Zu lösende Aufgabe :: Geben Sie das Material von der Zeile mit „Where should I“ bis einschließlich der Zeile mit „[x=426, y=411]“ vollständig wieder und erhöhen Sie dabei jede Zahl in den Koordinaten der Lösungen um 106. Lassen Sie die Bilder in Ihrer Antwort weg.

___ Gespeicherte Zeilen

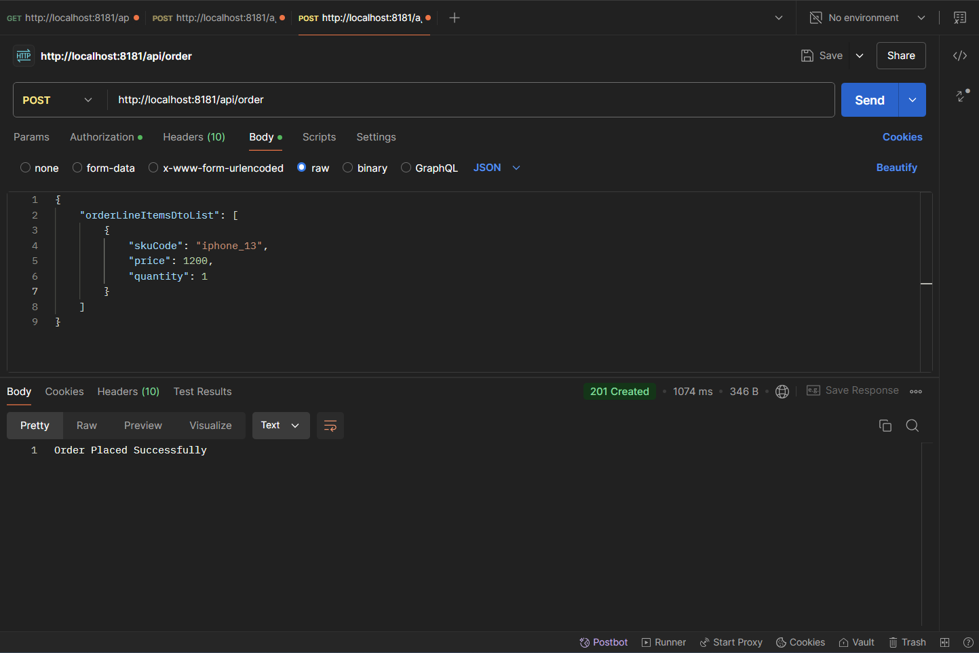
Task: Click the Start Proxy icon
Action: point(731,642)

______
___ Gespeicherte Zeilen

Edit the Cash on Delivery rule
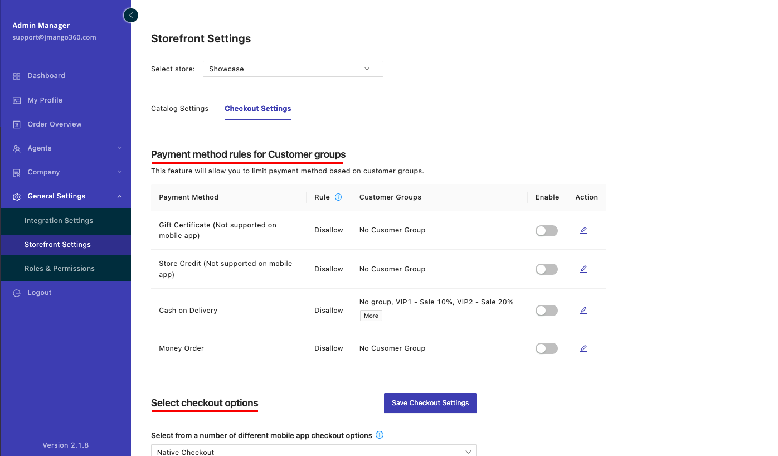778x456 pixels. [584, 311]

______
___ Gespeicherte Zeilen

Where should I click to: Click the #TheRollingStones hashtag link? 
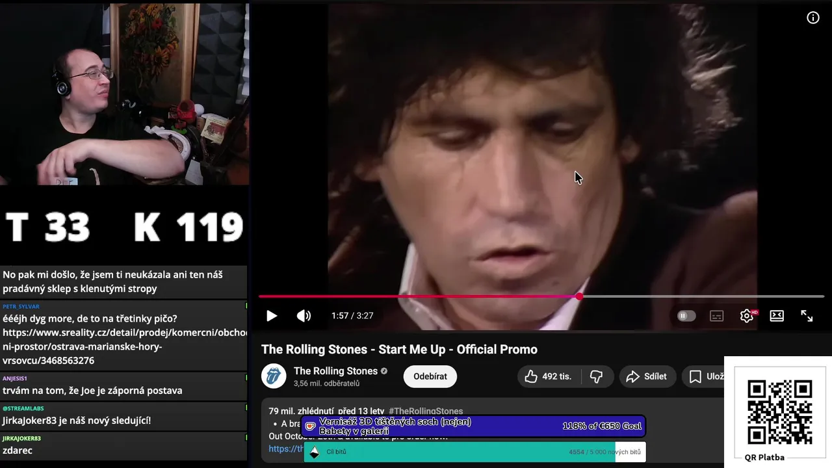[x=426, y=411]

______

Antwort zur Übung ::
Where should I click to: Click the #TheRollingStones hashtag link? 
[x=532, y=517]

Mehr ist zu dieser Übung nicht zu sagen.